# To do
a - Answer these from the martial arts text:
(i) In what year was Shisei Ryu Aiki Budo founded?
(ii) What rank does the International Matsumura Seito Society recognize Williams as holding?
(iii) What does the "Do" suffix in the system's title indicate?
b - Carry the martial arts text forward from its last sentence.

# Text section
-- Opening Marker --
Williams has since began to study and teach authentic Shorin Ryu. His schools are members of the International Matsumura Seito Society (IMSS) and Williams is now recognized as a 7th Dan by that organization. Williams' system includes the authentic Matsumura Seito kata;however most of the self defense and punch defenses taught are the traditional Keichu/Shin Keichu techniques.
Shisei Ryu Aikibudo
Shisei Ryu Aiki Budo(One's True Heart Method) founded in 1993, was developed by Gary Ducote (7th Dan) with an emphasis on Aikido and Judo principles as applied to self defense. A large influence of this "ryu-ha" or branch discipline was Tomiki Ryu Aikido as taught by the Jiyushinkai method. The "Goshin Waza" or self defense of orthodox Keichu Ryu was modified to include the emphasis on off-balance, neutralization and intuitive response to the attacker's reactions and adaptations to a particular sequence of movements. Shisei Ryu also views itself as a form of "Gendai Budo" or modern martial art, incorporating effective principles found in classical Karate-Do, Judo and Tomiki Ryu Aikido. It teaches principles commonly understood in Judo and Tomiki Ryu. Two overarching concepts or principles of training and "climate" are; JITA-KYOEI - mutual welfare and benefit and SEIRYOKU-ZENYO best use of energy or maximum efficiency - minimum effort. Shisei Ryu Aiki Budo also incorporates a study of Bokuto and Jo in its curriculum, as well as Chanbara to enhance an understanding of timing and distance in a combative sense.
The "Do" suffix to the system's title indicates "a way of", in this case directly referring to "the way of devoting oneself to the Way". For some students, this means a devotion to the martial art, while to others, it means a devotion to Jesus Christ as "The Way". Along with training in self defense/combat techniques, there is also an emphasis in some Keichu schools on learning Judeo-Christian ideals as a way of avoiding fights and conflicts. However, students of all or no faith backgrounds are welcomed to train in Keichu-Do; no specific beliefs are required.
-- Closing Marker --
# Records shown
-- Opening Marker --
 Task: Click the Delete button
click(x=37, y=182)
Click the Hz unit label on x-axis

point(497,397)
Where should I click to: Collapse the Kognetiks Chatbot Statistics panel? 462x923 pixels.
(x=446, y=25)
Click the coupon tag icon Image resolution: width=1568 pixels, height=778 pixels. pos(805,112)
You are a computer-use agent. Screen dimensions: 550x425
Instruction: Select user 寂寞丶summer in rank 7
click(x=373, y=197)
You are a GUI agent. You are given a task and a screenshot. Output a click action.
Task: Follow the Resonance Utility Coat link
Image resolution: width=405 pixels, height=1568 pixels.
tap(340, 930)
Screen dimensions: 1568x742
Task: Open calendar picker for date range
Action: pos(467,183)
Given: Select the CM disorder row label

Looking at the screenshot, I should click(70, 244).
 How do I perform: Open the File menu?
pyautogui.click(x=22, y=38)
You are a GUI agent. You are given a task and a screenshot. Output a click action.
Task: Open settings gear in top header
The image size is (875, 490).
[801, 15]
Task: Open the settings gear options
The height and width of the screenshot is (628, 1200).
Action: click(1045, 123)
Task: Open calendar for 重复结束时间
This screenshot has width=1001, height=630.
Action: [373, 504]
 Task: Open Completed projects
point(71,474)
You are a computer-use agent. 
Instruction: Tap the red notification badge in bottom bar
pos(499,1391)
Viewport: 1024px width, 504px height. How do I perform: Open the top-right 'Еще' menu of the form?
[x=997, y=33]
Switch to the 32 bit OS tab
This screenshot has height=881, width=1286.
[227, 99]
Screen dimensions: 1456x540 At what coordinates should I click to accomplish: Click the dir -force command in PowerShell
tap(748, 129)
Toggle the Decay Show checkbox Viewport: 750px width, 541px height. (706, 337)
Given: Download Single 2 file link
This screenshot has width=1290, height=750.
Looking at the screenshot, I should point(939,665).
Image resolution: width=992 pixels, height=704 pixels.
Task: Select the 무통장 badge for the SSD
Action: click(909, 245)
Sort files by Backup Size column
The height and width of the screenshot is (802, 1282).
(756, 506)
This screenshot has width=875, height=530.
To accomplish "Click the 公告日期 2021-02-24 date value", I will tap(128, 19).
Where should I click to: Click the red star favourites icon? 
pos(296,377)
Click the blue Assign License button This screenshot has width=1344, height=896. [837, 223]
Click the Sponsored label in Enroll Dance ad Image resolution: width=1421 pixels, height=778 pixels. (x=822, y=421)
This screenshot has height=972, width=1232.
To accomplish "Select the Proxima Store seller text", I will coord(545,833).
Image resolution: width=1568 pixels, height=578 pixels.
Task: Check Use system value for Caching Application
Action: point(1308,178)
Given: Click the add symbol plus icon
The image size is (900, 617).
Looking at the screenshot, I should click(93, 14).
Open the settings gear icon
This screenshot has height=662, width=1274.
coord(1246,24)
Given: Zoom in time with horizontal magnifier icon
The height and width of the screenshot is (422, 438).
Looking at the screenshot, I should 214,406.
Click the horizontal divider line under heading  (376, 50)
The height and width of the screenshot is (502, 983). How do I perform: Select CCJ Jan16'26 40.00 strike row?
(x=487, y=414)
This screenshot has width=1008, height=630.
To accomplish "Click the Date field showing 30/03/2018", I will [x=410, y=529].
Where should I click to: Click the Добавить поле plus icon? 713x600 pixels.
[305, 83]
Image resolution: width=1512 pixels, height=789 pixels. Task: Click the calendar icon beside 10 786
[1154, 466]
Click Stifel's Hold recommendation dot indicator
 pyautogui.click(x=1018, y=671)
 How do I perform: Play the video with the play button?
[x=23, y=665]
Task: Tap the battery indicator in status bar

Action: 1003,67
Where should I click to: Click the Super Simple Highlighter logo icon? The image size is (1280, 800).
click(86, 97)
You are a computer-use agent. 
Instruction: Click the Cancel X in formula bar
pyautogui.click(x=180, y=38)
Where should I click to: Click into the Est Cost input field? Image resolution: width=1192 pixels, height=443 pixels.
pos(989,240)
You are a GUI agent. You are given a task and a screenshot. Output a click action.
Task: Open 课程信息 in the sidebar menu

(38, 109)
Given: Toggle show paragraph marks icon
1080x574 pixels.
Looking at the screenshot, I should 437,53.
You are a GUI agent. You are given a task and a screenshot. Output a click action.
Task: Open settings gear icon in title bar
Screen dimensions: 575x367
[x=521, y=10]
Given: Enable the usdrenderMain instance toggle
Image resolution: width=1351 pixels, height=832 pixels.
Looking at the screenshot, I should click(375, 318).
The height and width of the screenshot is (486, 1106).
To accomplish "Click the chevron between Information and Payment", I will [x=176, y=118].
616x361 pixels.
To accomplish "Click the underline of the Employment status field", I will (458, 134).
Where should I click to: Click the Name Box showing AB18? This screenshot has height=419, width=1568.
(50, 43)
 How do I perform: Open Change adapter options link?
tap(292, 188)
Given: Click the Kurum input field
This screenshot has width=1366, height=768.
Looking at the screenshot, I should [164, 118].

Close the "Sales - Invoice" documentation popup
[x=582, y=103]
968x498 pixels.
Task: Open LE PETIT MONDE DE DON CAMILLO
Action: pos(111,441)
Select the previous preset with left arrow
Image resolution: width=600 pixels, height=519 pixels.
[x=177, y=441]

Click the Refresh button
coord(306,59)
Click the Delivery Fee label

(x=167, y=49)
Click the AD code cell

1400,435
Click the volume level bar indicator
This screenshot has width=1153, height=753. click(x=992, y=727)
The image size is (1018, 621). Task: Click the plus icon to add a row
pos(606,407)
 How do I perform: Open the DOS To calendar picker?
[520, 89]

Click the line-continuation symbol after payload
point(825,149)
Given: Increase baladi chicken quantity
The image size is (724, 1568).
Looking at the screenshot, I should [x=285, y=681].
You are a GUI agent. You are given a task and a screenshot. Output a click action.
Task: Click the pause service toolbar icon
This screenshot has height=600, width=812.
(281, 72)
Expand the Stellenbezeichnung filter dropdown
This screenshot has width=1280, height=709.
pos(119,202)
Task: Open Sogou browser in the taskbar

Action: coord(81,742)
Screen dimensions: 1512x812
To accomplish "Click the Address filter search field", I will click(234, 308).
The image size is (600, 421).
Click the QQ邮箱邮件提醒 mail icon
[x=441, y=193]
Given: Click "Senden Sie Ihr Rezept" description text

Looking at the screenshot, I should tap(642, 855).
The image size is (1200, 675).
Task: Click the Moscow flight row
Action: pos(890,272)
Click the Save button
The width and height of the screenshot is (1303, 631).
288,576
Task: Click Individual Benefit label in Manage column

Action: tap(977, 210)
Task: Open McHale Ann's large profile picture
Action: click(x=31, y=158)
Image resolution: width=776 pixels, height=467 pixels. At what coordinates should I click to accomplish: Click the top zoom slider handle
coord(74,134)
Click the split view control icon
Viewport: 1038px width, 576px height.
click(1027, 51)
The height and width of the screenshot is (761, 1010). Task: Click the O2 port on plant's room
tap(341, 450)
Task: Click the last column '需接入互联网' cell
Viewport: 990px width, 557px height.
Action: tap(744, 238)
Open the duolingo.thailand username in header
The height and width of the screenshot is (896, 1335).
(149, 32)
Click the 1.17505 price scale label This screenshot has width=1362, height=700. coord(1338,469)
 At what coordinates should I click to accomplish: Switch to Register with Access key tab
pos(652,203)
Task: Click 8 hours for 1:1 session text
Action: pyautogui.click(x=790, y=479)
-- Closing Marker --
# Answers below
a -
(i) 1993
(ii) 7th Dan
(iii) "a way of"

b -
The individual techniques of the system come from multiple pre-existing styles. What makes the system unique is the way in which the system was organized, how the techniques are used, and how they are combined. Marx came to believe that Americans on the street attacked differently than the ways in which the martial artists of the Asian countries had attacked in the past. Over time Marx developed his own style of fighting that was designed to be used in common self-defense situations as encountered in America. Marx's system developed to use a minimum of movement to achieve a maximum of damage to an opponent, very similar to the "maximum efficiency - minimum effort" credo of Aikido, Judo and other arts. The techniques of Keichu Ryu were originally intended not to be flashy, but streamlined and practical. Using his own "street" experience, Soke Marx's original intent was to create a self-defense system that would be effective for smaller and physically weaker people to use against commonly encountered types of attacks.
Keichu employs three basic strategies;-
Marx has also made a number of medical claims in his written works that do not correspond to conventional medicine. In his book "Martial Arts Spirit," Marx claimed that several illnesses were due to psychological origins; in one section, he claimed that mononucleosis was caused by "emotional repression and sexual starvation (MAS, page 97). He also described cancer, glaucoma, and arthritis as being due to imbalances of energy or magnetic fields throughout the body (p. 98-100).